Following a great scoring chance by Bruins winger Reilly Smith, the Rangers transitioned the puck up ice as Kreider gathered it in front of his own bench. With long, powerful strides the Boxford native shot into the attacking zone, going right-to-left across the ice until he was in the bottom of the left circle. His shot on Bruins goaltender Tuukka Rask from the bottom of the dot was turned aside, but his skill set was on full display in a matter of seconds.
Kreider didn’t factor into the scoring during yesterday’s 3-2 Boston victory at the TD Garden, but the 22-year-old is clearly at the point in his young career where he not only seems to get what it takes to play at the NHL level, but how to stay there, too.
“I think that’s the NHL ... you’re constantly re-proving yourself every time you lace ‘em up,” said the 6-foot-3, 225-pound left wing. “Then again, that’s a lot of fun to do when it’s something you obviously love and to compete every day.”
While technically still classified as an NHL rookie, this is the third season that Kreider has been playing with the big boys following the splash he made in the 2011 playoffs (5 goals, 2 assists) after coming straight out of Boston College, followed by a shortened 2012-13 season where he spent as much time in the minors as it did in the bigs while dealing with bone chips in his ankle.
He also began this season in the American Hockey League with the Rangers’ farm team in Hartford, but since his Oct. 20 callup to New York, it doesn’t appear Kreider will be headed back soon — if ever.

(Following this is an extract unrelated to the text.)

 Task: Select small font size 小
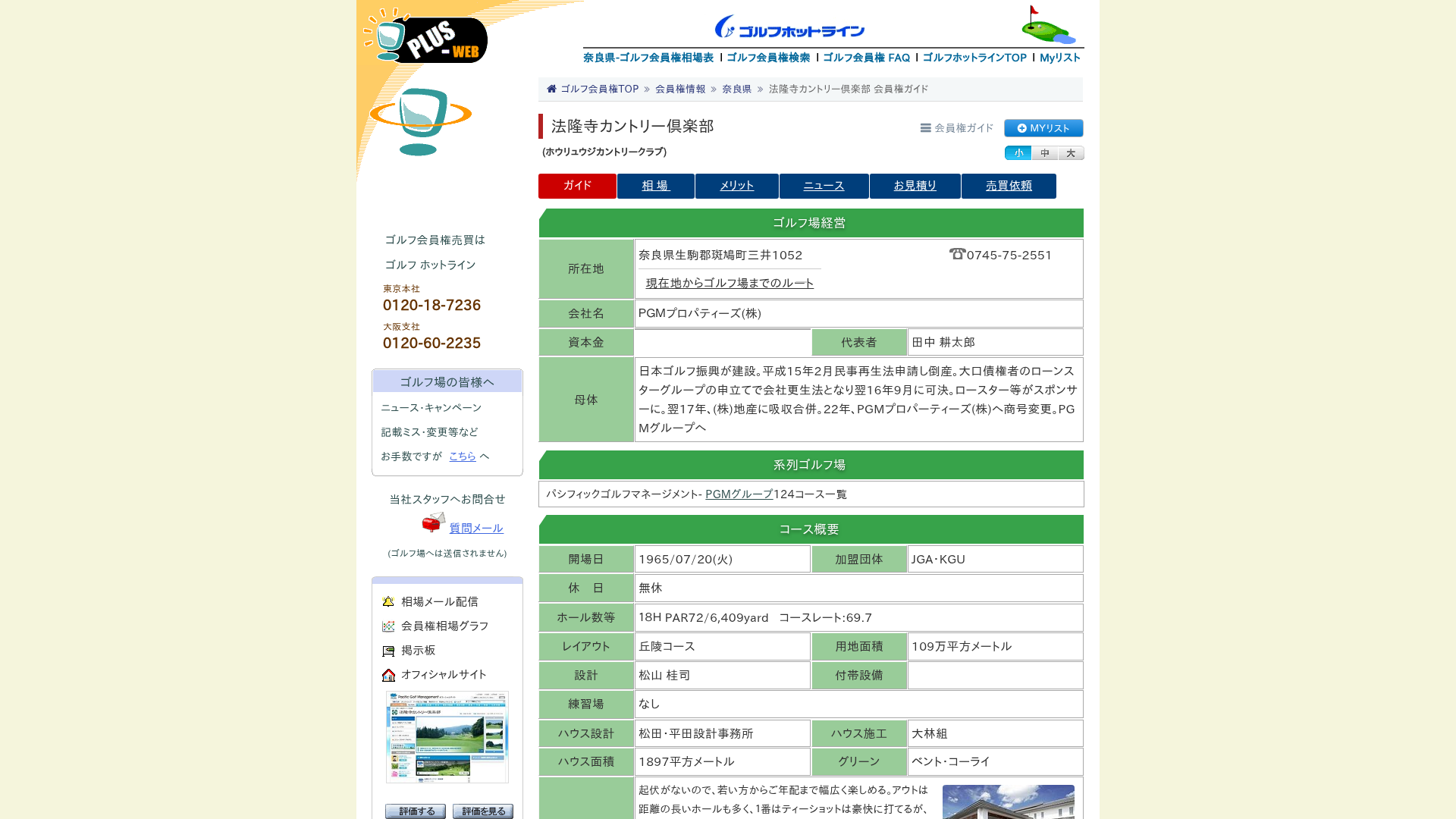[1018, 153]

As he has matured as a player, his confidence has grown and so has his game. Whereas former Rangers coach John Tortorella was a stickler for defensive zone responsibilities and shot blocking, new coach Alain Vigneault has seemingly given Kreider the go-ahead to use his greatest strengths — tremendous skating and offensive zone awareness — for a New York team that has a difficult time scoring goals (their average of 2.12 per game is the third-lowest in the league).
His playing time has certainly increased; so has Kreider’s spot in the pecking order that is the New York lineup. He’s been cemented on the second line with center Derek Stepan (a teammate of his on the U.S. World Juniors gold medal club in 2010) and right wing Mats Zuccarello. The trio has clicked well, with Kreider potting three goals and 10 assists in 19 games since his recall from the AHL.

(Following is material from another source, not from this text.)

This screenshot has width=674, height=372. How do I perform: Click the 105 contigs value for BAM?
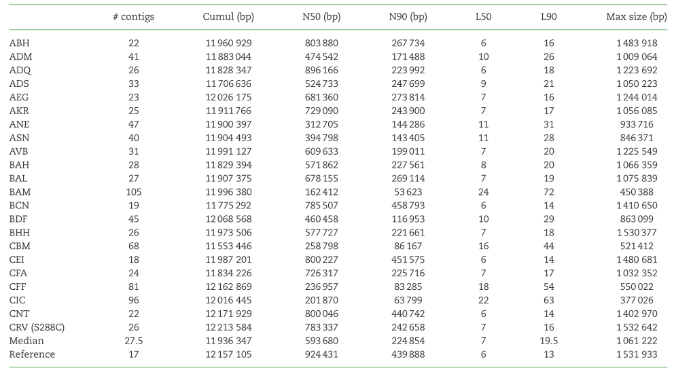click(134, 192)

“He moves up and down the ice very well. He’s a strong skater; you get him the puck and he can really go,” Zuccarello, a 26-year-old Norwegian, said of Kreider. “I think that’s how we have to get him going; that’s his game. We have to let him do his thing, chasing pucks, accelerating into the offensive zone.”
The credit, says Kreider, goes to his linemates. “It doesn’t matter who you put them with; they’re going to make you look good,” said the former Masconomet Regional and Phillips Andover superstar. “They’re extremely cerebral and communicate very well on the bench, and if there’s ever an issue on the ice ... they’re very easy to approach.”
The former first round pick had a chance to give his team the lead in the third period yesterday. With about 10 minutes to go in regulation and the score tied at 2-2, Kreider got behind Boston defenseman Johnny Boychuk by using his speed and taking a stretch pass from Zuccarello. He came off the left wing boards towards Rask, but his wrist shot whistled wide of the net. Less than a minute later, Bruins captain Zdeno Chara’s rocket from inside the blue line gave the home team what turned out to be the game-winning tally.
Although he’s probably considered a longshot to make the team, there’s been talk Kreider’s size and frame could work nicely on the bigger ice surface for Team USA during the upcoming Olympics this February in Sochi, Russia.
Of course it’d be a dream come true, but I’m just focusing our next game. We’ve got Vancouver (at home this afternoon),” said Kreider, who got to spend a few hours at his parents’ Boxford home on Thanksgiving Day. Prior to that, his father David joined him as the Rangers’ dads accompanied the team on their road trip through Nasvhille and Tampa.
“(Yesterday) wasn’t the outcome we’d have liked ... we did some things well, did some things we have to improve on. That’s hockey.”